Transformation layer made easy: leveraging `laravel-data`

Data modeling and JSON resources

While modeling the data for your application, you'll end up with Eloquent models which map 1:1 to a table aka Migration in Laravel. As you expose the model's data to the frontend or mobile clients, you'll want to define a new data model that represents only what the frontend needs. Instead of simply serializing your full model to JSON, resources create another layer to intentionally limit the columns serialized from your model, for security and usability. Hiding specific columns that are unused by the frontend will save on data and parsing time (although usually minimal). It is flexible since if things change behind the scenes in your database/model, you can update your resource aka transformation layer to choose a different column to fill a JSON property, for example.

Transforming models to JSON

Good news! Laravel ships with built-in support for transforming models to JSON via Eloquent Resources, so you can achieve the two distinct layers of models and resources. Even better news, Spatie has yet another incredible package to have more a much powerful data transformation layer and representation, that ultimately gets you the same JSON in the end, but with more options, power, and flexibility than Eloquent Resources. Enter: laravel-data!

How to use laravel-data

It's quite simple, you create a PHP class that extends the abstract class Spatie\LaravelData\Data.

Here is an example laravel-data object: CreateMessageFeedbackData that lives in app/Data:

1class CreateMessageFeedbackData extends Data
2{
3 public function __construct(
4 public int $feedback_type,
5 public ?string $feedback_reason,
6 ) {
7 }
8}

Example controller usage:

1class MessageFeedbackController extends Controller
2{
3 public function store(Message $message, CreateMessageFeedbackData $createMessageFeedbackData)
4 {
5 $messageFeedback = $message->messageFeedbacks()->updateOrCreate([
6 'feedback_type' => $createMessageFeedbackData->feedback_type,
7 'feedback_reason' => $createMessageFeedbackData->feedback_reason,
8 ]);
9 
10 return ['success' => true];
11 }
12}

I use PHP 8's new feature: Constructor Property Promotion to define the property names, types, and default values. This looks simple at first glance, but the real power comes from the suite of features:

  • Type safety: instead of validating an array of data and using ->validated(), you can validate and access typed properties directly
  • Easy creation using the static from method on your Data object, works recursively with nested objects too!
  • Validation rules powered by PHP 8 Attributes, so you have data and validation all in one place!
  • Generate Typescript models from Data objects: one source of truth for your data on client and backend, to make your IDE typesafe all around!

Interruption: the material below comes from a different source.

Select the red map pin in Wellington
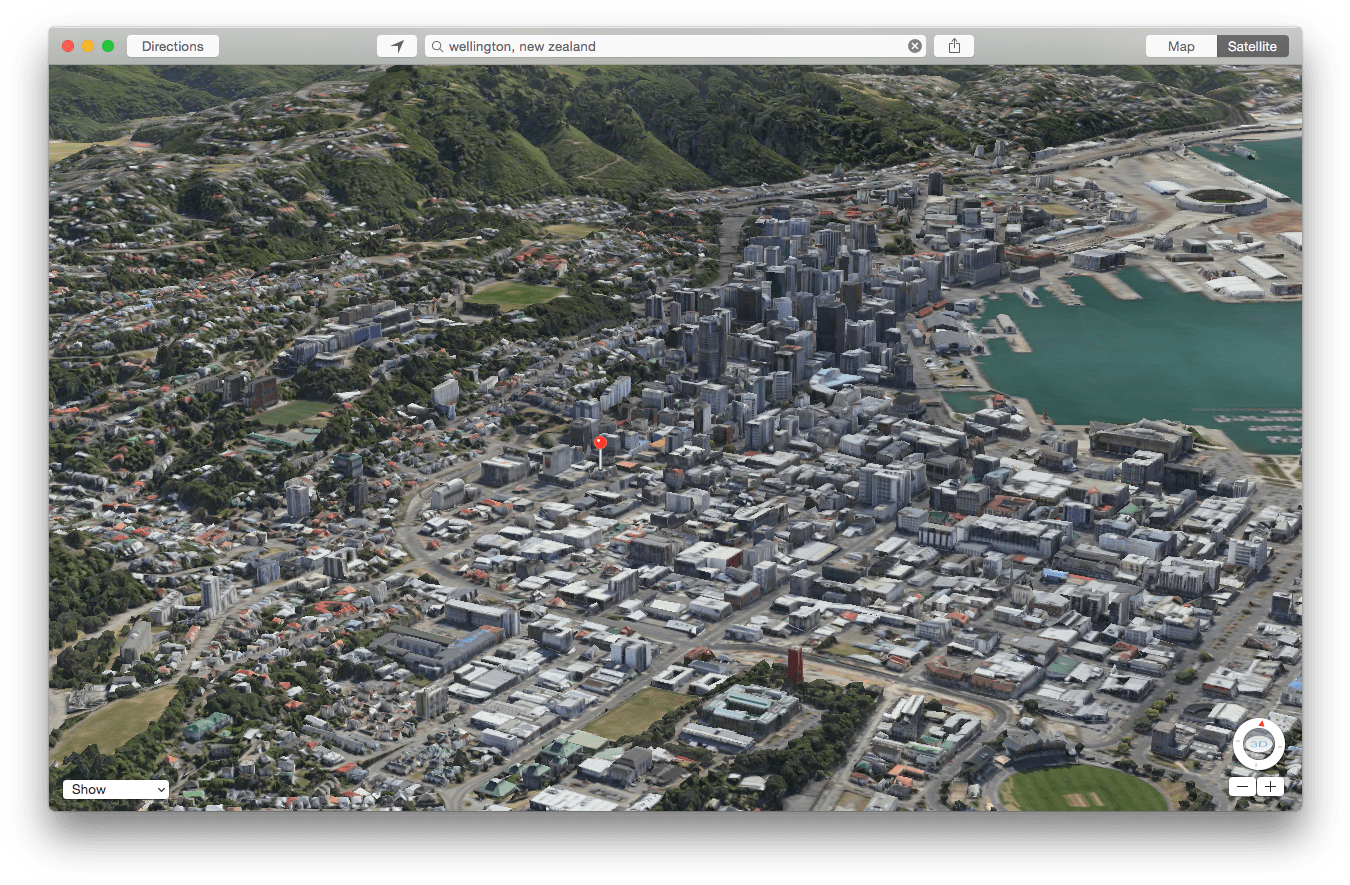point(600,441)
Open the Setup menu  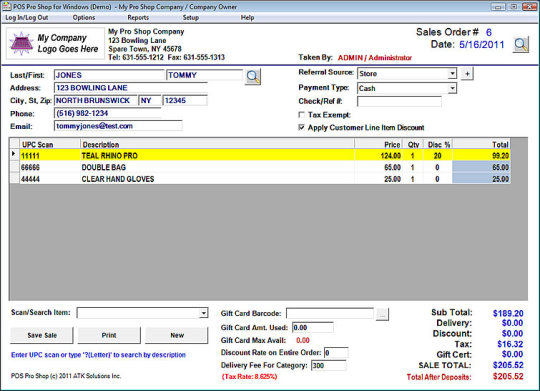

Problems you might run into...

Using the current user in Rule::unique

If you want to update a logged-in user's email but want to ignore their current email for unique, you'll want something like:

1public static function rules(): array
2 {
3 return [
4 'email' => ['required', 'email', 'max:255', Rule::unique('users')->ignore(request()->user()->id)],
5 ];
6 }

Usually you'll define the unique rules on the properties on the class directly using attributes, but this doesn't work well with unique w/ignore:

1use Spatie\LaravelData\Attributes\Validation\Unique;
2 
3public function __construct(
4 public string $name,
5 #[Unique('users', 'email')]
6 public string $email,
7 ) {
8 }

Typing typescript correctly

If you use native Enum types, you'll want to use a PHP comment to indicate the raw type for backed enums:

1public function __construct(
2 /** @var int */
3 public ContactType $contact_type
4)

Using keyed collections

Collections are just wrappers around arrays, but if you have a keyed collection, for example userId to users objects, you should tell Typescript about it! Here is what that looks like:

1public function __construct(
2 /** @var array<int, \App\Data\Models\UserContactData> */
3 #[DataCollectionOf(UserContactData::class)] public DataCollection $keyedUserContacts,
4)

Referencing route model bindings

You can use the Unique rule but ignore the route model binded to song for example.

1public function __construct(
2 #[Unique('songs', ignore: new RouteParameterReference('song'))]
3)

You would think this could work for our use case above, ignoring the current logged-in user's email, but since this is in the PHP class's constructor, the expression needs to be simple and using things like auth()->user()->id does not work in that case. That's why we break out into the static function rules() to achieve that same ignore behavior we want. Less "clean" but does the job!

Going forward

There is a lot of hype around laravel-data right now, especially with the Inertia.js stack becoming quite popular for Laravel devs. This packages along with the other Spatie.be package for typescript transformation: typescript-transformer make quite the powerful combo of validation, type safety, and IDE goodness!